I loved counseling young couples before their weddings, helping them understand the sacred nature of marriage.
I loved sitting with families in their grief when they lost loved ones, offering what comfort I could from our tradition and our faith.
I loved studying with young men who wanted to deepen their knowledge of Torah.
I loved leading services, standing before the ark that held our Torah scrolls, feeling the weight of responsibility and the joy of service.
I was good at it.
The congregation grew.
People respected me.
Other rabbis sought my opinion on matters of Jewish law.
I published several articles in rabbitical journals.
I was invited to speak at conferences.
My life had purpose and meaning and direction.
But there was something else.
Something I didn’t talk about.
Something I barely admitted to myself.
Sometimes late at night when everyone else was asleep, I would lie awake and feel a kind of emptiness that I couldn’t name.
It wasn’t unhappiness exactly.
I loved my family.
I loved my work.
I believed in God with my whole heart, but there was this sense of incompleteness, like I was reading a book and some of the pages were missing, like I was looking at a puzzle with pieces that didn’t quite fit together.
I would pray and the feeling would go away for a while.
I would throw myself into my studies and my work and my family and I wouldn’t think about it.
But it would always come back, usually in the quiet hours of the night.
This vague sense that something was missing on that there was some truth I wasn’t seeing.
I had no idea that God was preparing me for the greatest shock of my life.
It started with a question from a student.
His name was Joshua.
We called him Josh and he was 17 years old, sharp and curious, always asking the kinds of questions that made me think.
We were studying the book of Isaiah together, working through the prophets as part of his preparation for university.
We had reached chapter 53, and Josh was reading aloud in Hebrew, translating as he went.
He got to verse 5 and stopped.
He read it again.
Then he looked up at me with a puzzled expression on his young face and asked me a question that would change everything.
Rabbi, he said, “This passage talks about someone who was pierced for our transgressions, crushed for our iniquities, and it says the punishment that brought us peace was on him, and by his wounds, we are healed”.
Who is this talking about?
Isn’t the Messiah supposed to come in glory and power?
Why would he suffer for our sins?
I gave him the standard answer, the answer I had been taught, the answer every Orthodox rabbi gives.
I explained that this passage was about the nation of Israel suffering in exile among the nations or it was about the righteous remnant of Israel or it was about the prophet himself.
The Messiah, I told him, would come as a conquering king, not as a suffering servant.

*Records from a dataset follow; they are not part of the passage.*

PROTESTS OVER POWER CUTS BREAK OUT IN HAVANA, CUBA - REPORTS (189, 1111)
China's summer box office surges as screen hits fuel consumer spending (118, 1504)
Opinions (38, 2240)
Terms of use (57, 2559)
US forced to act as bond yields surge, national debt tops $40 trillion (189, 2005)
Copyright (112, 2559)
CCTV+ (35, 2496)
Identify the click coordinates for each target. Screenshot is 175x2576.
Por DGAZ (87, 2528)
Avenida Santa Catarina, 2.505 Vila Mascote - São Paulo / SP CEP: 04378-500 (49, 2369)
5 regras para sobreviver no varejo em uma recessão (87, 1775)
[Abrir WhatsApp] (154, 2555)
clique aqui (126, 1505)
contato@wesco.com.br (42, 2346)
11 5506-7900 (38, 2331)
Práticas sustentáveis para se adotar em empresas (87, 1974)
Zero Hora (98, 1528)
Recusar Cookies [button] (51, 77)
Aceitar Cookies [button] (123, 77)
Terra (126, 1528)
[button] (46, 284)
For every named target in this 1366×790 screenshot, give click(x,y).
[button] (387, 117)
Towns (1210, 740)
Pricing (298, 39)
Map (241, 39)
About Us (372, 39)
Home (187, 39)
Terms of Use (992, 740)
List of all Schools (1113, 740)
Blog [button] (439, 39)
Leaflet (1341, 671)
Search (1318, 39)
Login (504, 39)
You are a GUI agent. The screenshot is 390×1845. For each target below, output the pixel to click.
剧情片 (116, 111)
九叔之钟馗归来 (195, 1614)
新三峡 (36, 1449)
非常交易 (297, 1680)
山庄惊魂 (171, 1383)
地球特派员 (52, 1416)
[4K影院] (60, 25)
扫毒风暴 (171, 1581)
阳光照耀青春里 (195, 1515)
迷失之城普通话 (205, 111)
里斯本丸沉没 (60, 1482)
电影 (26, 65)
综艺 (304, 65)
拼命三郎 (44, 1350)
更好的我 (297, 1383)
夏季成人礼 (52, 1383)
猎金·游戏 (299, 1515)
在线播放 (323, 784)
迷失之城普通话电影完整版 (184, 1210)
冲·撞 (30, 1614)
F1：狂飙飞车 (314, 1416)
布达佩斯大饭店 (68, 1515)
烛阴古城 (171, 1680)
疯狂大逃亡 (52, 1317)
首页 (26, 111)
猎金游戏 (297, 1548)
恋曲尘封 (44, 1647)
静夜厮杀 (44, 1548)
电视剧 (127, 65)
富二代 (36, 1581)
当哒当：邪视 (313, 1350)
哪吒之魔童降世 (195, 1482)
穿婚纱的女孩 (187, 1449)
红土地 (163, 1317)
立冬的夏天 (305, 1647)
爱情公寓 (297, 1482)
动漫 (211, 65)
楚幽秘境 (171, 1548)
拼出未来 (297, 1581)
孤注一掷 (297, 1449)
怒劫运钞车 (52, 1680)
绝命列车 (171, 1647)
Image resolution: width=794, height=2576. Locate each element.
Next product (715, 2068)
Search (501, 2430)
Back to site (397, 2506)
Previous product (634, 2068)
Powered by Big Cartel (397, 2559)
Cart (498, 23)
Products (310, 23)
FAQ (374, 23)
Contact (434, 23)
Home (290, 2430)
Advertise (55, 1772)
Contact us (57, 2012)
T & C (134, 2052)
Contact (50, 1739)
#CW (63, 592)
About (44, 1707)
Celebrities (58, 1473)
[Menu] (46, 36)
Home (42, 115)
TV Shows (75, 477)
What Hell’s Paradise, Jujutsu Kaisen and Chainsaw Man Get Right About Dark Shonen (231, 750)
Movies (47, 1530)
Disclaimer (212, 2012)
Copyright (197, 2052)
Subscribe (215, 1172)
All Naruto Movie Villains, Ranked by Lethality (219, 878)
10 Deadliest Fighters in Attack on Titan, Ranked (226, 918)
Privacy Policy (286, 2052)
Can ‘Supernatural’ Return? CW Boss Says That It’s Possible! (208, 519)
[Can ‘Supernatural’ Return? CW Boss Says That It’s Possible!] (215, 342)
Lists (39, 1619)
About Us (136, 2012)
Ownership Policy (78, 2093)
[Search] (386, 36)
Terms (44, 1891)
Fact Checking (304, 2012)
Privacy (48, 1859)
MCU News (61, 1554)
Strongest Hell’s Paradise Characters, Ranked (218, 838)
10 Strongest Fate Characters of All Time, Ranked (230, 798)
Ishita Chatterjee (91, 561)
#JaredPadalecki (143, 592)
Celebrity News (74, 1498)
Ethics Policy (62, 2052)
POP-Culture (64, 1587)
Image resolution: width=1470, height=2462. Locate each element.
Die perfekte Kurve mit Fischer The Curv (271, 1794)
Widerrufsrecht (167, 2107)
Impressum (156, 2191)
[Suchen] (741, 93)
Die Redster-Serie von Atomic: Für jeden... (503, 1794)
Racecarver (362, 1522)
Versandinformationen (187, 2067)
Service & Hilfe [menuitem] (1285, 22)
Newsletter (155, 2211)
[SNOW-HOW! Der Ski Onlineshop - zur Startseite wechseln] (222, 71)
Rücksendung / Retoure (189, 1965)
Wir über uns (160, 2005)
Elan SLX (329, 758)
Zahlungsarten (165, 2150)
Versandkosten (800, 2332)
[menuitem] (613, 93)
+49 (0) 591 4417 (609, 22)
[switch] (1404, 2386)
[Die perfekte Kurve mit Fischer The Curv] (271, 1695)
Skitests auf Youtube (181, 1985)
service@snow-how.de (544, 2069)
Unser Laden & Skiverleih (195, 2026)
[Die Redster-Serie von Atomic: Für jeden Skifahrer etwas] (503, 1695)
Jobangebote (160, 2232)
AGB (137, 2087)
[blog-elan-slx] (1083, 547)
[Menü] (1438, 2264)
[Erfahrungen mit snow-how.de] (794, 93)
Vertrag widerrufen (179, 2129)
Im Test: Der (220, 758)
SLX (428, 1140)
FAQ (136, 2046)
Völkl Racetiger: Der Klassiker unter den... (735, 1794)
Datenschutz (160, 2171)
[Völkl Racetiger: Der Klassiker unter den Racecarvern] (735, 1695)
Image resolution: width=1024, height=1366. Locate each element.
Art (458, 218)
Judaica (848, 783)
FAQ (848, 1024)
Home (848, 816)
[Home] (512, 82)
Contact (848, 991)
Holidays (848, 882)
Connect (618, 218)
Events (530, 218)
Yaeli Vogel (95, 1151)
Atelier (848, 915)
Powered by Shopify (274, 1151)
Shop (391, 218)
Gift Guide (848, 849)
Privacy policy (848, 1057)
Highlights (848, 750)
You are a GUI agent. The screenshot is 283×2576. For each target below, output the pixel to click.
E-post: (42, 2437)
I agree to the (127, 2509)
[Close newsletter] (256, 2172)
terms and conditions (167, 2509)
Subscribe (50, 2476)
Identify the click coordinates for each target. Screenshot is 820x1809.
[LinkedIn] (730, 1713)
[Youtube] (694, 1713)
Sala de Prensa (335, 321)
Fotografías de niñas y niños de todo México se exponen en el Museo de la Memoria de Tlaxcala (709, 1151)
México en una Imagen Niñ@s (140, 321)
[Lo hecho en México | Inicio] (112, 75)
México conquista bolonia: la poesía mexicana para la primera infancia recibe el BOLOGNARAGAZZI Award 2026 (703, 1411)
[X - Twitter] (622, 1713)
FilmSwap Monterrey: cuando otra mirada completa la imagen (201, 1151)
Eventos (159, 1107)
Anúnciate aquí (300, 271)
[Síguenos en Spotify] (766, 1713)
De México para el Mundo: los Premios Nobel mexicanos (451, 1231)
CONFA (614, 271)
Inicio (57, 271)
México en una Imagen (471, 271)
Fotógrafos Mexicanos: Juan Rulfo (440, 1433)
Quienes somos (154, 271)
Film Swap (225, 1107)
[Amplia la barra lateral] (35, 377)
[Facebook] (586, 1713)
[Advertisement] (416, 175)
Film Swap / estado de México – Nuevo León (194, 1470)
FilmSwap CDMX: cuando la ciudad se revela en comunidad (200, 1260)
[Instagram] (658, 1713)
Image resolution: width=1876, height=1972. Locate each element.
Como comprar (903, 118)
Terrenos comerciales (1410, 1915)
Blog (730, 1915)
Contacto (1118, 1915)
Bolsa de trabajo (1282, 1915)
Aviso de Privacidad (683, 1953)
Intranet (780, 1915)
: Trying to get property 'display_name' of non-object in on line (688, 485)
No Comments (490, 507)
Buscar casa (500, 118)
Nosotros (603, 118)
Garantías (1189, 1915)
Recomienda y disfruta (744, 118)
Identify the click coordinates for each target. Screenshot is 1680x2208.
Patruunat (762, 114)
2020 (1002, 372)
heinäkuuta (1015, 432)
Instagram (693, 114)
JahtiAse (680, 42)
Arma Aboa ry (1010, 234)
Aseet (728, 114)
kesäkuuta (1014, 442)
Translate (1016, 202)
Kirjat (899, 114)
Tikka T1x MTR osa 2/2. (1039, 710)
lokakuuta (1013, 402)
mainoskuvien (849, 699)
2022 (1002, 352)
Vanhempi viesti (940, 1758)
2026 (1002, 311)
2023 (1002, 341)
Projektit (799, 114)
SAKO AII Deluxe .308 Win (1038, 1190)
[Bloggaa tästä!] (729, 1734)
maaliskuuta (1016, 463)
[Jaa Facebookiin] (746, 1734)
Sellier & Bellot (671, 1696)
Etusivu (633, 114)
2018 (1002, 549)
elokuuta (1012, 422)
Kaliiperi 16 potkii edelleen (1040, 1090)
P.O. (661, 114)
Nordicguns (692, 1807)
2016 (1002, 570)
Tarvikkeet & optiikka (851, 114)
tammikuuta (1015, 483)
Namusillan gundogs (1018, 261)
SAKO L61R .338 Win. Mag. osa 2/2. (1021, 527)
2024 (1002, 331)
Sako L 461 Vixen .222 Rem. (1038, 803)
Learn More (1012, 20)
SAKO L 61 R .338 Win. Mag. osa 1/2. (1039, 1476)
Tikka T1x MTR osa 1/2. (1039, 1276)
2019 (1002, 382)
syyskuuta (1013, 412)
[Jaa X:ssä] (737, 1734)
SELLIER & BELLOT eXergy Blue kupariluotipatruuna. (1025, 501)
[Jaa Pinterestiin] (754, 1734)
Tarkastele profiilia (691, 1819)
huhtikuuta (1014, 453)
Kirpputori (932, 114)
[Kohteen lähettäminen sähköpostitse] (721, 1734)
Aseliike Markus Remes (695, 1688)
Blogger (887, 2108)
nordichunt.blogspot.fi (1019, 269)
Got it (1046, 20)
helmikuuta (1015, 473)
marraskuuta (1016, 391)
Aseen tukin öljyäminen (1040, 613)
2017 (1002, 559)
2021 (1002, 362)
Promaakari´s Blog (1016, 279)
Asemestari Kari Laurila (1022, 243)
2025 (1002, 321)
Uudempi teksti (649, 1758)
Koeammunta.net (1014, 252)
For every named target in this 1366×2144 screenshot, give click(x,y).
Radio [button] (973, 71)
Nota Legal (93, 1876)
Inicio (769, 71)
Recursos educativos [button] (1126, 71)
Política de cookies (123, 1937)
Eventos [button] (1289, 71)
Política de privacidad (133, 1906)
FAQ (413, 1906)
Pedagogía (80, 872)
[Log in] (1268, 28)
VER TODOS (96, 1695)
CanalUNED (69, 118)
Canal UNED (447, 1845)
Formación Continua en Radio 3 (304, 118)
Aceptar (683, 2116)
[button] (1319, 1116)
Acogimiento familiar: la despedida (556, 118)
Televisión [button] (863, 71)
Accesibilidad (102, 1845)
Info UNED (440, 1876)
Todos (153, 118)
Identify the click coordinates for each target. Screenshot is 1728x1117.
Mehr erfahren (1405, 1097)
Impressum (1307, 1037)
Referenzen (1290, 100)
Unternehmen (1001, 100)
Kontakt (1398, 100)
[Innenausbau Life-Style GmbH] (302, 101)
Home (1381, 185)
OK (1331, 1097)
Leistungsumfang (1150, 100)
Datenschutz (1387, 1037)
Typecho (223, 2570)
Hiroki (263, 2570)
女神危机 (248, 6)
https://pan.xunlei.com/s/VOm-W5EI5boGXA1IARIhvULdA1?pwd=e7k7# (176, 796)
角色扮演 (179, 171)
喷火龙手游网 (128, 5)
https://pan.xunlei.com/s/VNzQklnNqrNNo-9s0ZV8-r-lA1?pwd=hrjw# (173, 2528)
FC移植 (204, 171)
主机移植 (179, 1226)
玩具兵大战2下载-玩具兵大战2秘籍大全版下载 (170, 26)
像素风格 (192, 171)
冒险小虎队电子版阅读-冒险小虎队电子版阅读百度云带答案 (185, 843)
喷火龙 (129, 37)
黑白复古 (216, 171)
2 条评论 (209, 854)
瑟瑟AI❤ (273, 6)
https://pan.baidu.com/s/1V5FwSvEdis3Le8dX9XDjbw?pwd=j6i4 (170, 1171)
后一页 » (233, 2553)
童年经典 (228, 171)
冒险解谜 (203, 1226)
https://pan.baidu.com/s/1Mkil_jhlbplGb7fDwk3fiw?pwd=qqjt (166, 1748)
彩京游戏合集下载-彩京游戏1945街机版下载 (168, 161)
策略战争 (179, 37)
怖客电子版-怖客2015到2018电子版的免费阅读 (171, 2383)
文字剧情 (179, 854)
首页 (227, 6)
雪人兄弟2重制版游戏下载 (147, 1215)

Josh nodded and we moved on.
But that night, alone in my study, I opened my Bible to Isaiah 53 and I read it again.
He was despised and rejected by men, a man of sorrows and acquainted with grief.
And I had always read this as being about Israel, like about our suffering as a people.
But as I read the words that night, something bothered me.
The passage kept saying, “He, not they, not we.
He, one person, one suffering figure.
Surely he took up our infirmities and carried our sorrows.
Yet we considered him stricken by God, smitten by him, and afflicted.